- Extracted data

□ □ □ □ □

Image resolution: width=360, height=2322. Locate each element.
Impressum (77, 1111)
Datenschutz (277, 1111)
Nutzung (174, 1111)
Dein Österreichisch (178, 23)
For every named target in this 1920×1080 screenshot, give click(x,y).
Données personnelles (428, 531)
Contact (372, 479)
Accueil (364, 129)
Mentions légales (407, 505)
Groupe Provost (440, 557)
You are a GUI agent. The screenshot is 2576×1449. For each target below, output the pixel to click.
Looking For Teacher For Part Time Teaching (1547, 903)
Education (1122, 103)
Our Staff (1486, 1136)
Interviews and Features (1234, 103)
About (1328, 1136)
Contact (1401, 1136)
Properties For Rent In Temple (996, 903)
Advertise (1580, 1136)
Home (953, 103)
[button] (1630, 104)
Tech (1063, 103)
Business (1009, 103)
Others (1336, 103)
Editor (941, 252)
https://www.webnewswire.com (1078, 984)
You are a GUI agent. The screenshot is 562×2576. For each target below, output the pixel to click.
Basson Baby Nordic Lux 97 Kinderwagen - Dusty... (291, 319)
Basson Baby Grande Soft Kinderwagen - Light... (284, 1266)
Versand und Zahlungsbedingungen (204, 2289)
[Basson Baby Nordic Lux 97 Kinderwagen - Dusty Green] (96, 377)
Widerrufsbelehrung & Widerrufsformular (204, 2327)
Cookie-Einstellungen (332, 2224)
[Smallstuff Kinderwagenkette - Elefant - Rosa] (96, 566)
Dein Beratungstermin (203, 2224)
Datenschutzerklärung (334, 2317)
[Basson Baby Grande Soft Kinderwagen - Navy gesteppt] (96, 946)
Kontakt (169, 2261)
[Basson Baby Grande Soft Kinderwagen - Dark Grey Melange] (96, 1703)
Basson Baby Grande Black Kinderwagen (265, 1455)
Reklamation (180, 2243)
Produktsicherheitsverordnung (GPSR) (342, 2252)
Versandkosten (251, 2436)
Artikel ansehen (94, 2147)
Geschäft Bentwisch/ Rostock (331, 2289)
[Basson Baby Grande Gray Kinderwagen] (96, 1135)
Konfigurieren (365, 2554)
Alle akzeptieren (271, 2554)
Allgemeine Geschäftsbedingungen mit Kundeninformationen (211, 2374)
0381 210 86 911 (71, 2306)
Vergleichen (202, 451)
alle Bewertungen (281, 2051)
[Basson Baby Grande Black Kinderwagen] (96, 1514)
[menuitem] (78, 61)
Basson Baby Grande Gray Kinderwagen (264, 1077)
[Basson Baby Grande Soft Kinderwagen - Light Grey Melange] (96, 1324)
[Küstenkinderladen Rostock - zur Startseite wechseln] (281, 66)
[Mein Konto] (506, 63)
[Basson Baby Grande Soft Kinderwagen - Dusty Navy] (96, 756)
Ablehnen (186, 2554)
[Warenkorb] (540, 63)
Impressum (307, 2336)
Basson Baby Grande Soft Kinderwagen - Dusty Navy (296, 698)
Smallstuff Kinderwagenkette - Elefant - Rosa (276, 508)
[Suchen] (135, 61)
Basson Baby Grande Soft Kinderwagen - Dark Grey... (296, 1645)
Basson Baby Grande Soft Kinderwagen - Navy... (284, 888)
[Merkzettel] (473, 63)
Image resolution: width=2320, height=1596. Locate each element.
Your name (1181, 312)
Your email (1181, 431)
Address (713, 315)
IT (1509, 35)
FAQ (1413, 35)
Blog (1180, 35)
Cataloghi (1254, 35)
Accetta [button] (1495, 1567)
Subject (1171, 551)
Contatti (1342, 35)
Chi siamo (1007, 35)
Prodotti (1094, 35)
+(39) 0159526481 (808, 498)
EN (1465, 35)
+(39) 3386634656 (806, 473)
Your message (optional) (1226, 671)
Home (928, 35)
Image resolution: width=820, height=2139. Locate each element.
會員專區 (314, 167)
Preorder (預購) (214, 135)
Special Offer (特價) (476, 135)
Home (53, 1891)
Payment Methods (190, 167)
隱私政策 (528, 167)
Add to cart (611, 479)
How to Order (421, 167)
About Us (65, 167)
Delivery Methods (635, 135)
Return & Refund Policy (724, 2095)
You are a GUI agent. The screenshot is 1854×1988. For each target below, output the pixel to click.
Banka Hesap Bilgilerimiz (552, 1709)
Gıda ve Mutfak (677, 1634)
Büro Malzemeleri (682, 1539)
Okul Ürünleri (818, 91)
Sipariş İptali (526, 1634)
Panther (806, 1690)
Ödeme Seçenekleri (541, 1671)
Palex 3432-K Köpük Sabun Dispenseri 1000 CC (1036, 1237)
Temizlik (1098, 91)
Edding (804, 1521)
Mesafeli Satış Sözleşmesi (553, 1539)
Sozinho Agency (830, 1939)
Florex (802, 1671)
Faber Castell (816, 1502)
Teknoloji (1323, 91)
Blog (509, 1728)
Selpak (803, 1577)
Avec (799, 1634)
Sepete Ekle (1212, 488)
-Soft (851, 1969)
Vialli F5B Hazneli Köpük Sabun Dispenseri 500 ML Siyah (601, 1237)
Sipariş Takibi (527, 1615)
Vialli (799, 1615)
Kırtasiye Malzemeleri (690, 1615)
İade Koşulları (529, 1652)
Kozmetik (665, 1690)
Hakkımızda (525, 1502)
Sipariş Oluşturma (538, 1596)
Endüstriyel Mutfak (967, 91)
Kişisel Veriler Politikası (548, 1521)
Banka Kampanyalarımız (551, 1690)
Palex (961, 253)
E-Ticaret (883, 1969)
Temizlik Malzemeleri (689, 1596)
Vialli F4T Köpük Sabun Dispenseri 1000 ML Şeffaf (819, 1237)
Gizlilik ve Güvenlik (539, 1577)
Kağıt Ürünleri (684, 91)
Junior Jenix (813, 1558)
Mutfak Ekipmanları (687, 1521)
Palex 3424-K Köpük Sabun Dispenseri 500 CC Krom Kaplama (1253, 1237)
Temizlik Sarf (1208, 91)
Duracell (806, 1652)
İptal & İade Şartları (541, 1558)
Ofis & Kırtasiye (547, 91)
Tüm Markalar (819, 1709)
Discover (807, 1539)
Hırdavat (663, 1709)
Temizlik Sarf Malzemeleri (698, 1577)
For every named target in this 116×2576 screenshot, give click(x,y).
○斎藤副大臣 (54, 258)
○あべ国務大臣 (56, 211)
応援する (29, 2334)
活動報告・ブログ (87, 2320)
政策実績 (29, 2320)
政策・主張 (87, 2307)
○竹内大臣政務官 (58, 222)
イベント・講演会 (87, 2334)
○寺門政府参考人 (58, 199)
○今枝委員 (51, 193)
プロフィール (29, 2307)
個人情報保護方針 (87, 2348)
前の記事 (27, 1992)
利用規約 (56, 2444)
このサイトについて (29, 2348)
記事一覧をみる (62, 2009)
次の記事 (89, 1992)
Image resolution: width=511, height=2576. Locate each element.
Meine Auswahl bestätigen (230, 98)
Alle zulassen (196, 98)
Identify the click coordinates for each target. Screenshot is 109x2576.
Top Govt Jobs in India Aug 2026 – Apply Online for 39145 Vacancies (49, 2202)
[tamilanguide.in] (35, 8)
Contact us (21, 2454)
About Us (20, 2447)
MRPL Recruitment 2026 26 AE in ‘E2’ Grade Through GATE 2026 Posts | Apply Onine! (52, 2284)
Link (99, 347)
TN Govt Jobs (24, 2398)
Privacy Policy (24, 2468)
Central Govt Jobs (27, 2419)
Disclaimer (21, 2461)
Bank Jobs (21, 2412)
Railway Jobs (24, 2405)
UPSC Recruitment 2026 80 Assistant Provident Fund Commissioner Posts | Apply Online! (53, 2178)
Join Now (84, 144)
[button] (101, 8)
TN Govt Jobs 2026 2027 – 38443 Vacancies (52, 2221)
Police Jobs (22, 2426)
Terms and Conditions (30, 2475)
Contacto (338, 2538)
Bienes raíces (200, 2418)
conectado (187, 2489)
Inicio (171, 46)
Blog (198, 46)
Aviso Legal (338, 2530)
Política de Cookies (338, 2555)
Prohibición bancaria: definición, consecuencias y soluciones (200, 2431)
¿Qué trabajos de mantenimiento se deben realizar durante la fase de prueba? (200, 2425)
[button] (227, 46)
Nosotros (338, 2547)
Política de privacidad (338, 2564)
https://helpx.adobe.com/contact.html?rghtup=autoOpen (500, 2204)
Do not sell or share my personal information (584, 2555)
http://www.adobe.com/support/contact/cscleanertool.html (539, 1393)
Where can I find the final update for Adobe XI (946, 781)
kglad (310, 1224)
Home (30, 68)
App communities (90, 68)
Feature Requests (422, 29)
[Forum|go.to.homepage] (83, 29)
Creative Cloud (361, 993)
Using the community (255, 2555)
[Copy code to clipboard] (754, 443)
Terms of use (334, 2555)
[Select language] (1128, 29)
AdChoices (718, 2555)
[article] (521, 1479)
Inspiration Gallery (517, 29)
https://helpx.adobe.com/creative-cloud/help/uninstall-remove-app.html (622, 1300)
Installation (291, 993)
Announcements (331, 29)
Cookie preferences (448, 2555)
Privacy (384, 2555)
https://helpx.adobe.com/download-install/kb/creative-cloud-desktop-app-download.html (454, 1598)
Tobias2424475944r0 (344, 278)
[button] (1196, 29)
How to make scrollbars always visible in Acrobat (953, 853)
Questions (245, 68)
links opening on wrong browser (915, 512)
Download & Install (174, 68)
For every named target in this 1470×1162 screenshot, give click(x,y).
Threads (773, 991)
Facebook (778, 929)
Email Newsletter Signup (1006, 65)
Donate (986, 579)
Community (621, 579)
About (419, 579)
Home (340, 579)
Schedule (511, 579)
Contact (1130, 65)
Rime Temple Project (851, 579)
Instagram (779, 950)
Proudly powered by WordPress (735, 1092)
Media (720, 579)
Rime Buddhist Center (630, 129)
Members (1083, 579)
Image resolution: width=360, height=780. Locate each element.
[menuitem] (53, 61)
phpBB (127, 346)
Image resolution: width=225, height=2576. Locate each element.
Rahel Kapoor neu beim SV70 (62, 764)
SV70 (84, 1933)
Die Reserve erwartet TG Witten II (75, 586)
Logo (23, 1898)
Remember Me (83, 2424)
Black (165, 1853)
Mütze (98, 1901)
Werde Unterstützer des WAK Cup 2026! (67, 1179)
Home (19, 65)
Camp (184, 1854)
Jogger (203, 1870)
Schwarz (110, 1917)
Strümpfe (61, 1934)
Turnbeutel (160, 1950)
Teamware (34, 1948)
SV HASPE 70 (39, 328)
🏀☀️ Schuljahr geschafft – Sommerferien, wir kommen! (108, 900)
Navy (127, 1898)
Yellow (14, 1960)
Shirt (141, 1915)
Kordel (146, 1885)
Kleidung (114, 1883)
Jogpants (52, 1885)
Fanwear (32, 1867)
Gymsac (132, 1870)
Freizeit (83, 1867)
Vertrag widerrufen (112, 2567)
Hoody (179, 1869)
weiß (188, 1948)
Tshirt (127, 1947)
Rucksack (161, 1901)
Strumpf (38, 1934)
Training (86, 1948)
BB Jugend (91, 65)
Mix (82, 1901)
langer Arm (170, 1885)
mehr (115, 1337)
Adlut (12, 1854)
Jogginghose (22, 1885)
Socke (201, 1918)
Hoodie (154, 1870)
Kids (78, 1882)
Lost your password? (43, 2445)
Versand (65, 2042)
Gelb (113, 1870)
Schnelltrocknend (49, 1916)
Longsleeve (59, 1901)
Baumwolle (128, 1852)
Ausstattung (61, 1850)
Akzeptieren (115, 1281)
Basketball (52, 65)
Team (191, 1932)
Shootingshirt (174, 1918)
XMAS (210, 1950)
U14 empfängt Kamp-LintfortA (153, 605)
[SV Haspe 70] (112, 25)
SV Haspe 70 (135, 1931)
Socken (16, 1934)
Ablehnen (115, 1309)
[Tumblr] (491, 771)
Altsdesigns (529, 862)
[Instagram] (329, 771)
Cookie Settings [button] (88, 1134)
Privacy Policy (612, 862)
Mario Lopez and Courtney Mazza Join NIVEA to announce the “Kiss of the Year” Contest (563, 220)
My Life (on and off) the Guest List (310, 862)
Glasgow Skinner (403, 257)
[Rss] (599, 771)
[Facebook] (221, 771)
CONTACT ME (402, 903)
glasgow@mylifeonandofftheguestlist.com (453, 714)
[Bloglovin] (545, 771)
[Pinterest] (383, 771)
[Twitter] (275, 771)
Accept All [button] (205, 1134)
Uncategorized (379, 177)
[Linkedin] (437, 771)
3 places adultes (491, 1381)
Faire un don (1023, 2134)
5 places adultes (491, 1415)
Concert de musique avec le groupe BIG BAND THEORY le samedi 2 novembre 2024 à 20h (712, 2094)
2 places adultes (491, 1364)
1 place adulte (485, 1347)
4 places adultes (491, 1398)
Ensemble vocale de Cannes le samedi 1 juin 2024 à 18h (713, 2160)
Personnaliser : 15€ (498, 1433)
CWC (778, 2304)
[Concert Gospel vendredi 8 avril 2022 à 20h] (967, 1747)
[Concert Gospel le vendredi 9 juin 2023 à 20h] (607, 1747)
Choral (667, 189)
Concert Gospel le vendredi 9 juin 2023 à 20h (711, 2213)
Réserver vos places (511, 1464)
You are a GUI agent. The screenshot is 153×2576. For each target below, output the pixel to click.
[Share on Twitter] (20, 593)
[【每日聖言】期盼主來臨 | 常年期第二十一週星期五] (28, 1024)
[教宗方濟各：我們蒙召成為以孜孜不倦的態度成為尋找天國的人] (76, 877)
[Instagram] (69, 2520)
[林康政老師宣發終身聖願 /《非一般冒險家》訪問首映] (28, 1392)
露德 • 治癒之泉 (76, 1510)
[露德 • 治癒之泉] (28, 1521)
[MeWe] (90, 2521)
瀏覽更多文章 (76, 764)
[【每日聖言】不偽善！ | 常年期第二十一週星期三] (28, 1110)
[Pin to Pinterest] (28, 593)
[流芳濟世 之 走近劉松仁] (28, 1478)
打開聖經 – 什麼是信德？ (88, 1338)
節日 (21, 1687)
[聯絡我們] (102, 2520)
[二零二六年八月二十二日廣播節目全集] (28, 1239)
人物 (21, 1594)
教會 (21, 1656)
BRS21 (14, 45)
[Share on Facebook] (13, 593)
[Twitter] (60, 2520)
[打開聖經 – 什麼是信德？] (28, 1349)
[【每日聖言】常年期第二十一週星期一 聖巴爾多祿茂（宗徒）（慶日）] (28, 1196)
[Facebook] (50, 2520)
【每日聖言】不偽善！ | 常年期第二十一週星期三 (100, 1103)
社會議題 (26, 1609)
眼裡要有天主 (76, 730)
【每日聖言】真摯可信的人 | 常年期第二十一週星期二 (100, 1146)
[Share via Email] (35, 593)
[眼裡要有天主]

□ □ □ □ □

- Try it
The lines needed are the ones from the first line of the entries through the line that contains "[button] (1630, 104)", given again without any change.

- Solution below
Image resolution: width=360, height=2322. Locate each element.
Impressum (77, 1111)
Datenschutz (277, 1111)
Nutzung (174, 1111)
Dein Österreichisch (178, 23)
For every named target in this 1920×1080 screenshot, give click(x,y).
Données personnelles (428, 531)
Contact (372, 479)
Accueil (364, 129)
Mentions légales (407, 505)
Groupe Provost (440, 557)
You are a GUI agent. The screenshot is 2576×1449. For each target below, output the pixel to click.
Looking For Teacher For Part Time Teaching (1547, 903)
Education (1122, 103)
Our Staff (1486, 1136)
Interviews and Features (1234, 103)
About (1328, 1136)
Contact (1401, 1136)
Properties For Rent In Temple (996, 903)
Advertise (1580, 1136)
Home (953, 103)
[button] (1630, 104)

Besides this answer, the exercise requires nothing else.